Paul Brody, Ernst & Young's (EY) Global Innovation Leader for Blockchain Technology, said the BaaS platforms will make it easier for companies to both test and deploy distributed ledgers.
"We're testing out all the development and deployment offerings of these different clouds and we've just launched our OpsChain [operations and supply chain] offering on SAP's cloud platform and SAP Leonardo," Brody said via email. "Our hypothesis is that while the BaaS/SaaS...deployment platforms are very useful and make management and deployment easy, it's integration to ERP that will make it possible for enterprises to take full advantage of the value created by blockchains."
Because companies run their businesses off the processes in ERP, asking them to move key processes off those system can make a blockchain deployment less appealing, Brody added.
For example, a company attempting to deploy a blockchain-based procurement system will already have carefully tailored ERP systems from vendors such as SAP to ensure they only buy from approved vendors and that only authorized users can approve purchases and payments.
"EY's OpsChain system allows companies to manage complex multi-party procurement arrangements through a blockchain and do things like capture every available volume discount and track materials as they come through the supply chain," Brody said. "However, the solution value would be somewhat diminished if the company had to go and re-build all their procurement rules in our blockchain system."
By integrating its OpsChain system into SAP's BaaS, Brody said, EY's buyers can see, approve and pay for procurement activities within their existing business rules and systems, but get all the benefits of blockchain, such as its innate security and distributed nature.
As secure as blockchain is purported to be, it is not without its problems.

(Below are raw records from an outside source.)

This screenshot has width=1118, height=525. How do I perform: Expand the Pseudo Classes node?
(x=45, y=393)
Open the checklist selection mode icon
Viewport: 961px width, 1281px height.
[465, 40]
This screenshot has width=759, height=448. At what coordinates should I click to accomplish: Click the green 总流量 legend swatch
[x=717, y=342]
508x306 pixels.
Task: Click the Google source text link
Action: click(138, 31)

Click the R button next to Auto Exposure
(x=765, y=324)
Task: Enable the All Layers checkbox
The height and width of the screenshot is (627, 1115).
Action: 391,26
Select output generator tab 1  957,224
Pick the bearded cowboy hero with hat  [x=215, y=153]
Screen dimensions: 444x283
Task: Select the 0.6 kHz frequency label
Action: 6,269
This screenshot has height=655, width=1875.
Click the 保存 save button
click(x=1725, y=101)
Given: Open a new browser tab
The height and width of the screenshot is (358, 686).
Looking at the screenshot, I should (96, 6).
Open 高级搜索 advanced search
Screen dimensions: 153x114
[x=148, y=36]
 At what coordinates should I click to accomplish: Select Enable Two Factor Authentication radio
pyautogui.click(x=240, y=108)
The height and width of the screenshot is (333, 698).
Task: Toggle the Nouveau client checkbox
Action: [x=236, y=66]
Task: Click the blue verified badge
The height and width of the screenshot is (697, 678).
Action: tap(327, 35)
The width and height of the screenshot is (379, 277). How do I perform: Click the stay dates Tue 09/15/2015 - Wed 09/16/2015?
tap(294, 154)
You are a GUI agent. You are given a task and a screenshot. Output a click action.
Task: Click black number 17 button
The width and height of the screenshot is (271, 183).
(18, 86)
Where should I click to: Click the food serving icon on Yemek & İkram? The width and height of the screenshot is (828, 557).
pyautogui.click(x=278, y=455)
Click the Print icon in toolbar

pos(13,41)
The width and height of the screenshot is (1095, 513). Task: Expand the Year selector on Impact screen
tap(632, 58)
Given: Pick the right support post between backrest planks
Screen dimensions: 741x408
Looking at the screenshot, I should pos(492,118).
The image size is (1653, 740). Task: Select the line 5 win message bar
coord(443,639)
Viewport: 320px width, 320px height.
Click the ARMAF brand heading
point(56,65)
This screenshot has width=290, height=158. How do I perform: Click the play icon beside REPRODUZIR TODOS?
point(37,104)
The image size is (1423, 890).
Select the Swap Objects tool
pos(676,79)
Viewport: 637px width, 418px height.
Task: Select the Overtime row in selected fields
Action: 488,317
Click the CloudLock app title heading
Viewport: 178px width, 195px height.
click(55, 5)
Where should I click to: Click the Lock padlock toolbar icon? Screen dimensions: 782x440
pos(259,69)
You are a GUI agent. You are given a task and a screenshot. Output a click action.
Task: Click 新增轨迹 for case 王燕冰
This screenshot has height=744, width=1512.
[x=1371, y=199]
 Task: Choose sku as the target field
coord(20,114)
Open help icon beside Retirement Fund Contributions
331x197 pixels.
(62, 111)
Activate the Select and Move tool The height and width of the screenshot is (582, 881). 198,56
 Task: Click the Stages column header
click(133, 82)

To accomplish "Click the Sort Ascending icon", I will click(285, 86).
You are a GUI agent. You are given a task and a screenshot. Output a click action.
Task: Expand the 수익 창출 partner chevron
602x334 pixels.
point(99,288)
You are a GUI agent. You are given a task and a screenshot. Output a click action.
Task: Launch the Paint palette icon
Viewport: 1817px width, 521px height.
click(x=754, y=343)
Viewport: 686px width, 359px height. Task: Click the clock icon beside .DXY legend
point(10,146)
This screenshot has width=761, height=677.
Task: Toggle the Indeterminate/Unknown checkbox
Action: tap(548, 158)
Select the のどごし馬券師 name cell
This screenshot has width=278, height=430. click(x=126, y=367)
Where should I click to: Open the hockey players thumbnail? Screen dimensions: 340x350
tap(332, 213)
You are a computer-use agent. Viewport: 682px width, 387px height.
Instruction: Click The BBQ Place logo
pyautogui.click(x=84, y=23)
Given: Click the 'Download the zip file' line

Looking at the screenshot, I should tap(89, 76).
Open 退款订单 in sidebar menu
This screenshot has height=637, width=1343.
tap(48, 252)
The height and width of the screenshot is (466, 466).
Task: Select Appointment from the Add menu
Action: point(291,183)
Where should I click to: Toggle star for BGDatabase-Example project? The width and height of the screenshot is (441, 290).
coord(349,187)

That's because it's built atop software that serves specific purposes, such as mobile payments, healthcare record exchanges, or even as an electronic bill of lading for cargo shipments. As a result, blockchain depends on application software and cryptography.
The problem: There are hundreds of start-ups developing blockchain technology that don't necessarily use tried-and-tested algorithms.
Last week, for example, hundreds of millions of dollars in Ethereum cryptocurrency, called Ether, was frozen through a coding vulnerability that allowed one user to lockdown up to $300 million in other people's money.
"As recent headlines would suggest, this makes testing especially important to try to see what happens when you put real data and real connections together," Fearnley said.
For most enterprises, blockchain will not likely be a do-it-yourself enterprise," Fearnley said. While there are some "interesting and powerful innovations" that come with the distributed ledger, "the challenge will be developing a staff to build out and maintain the network."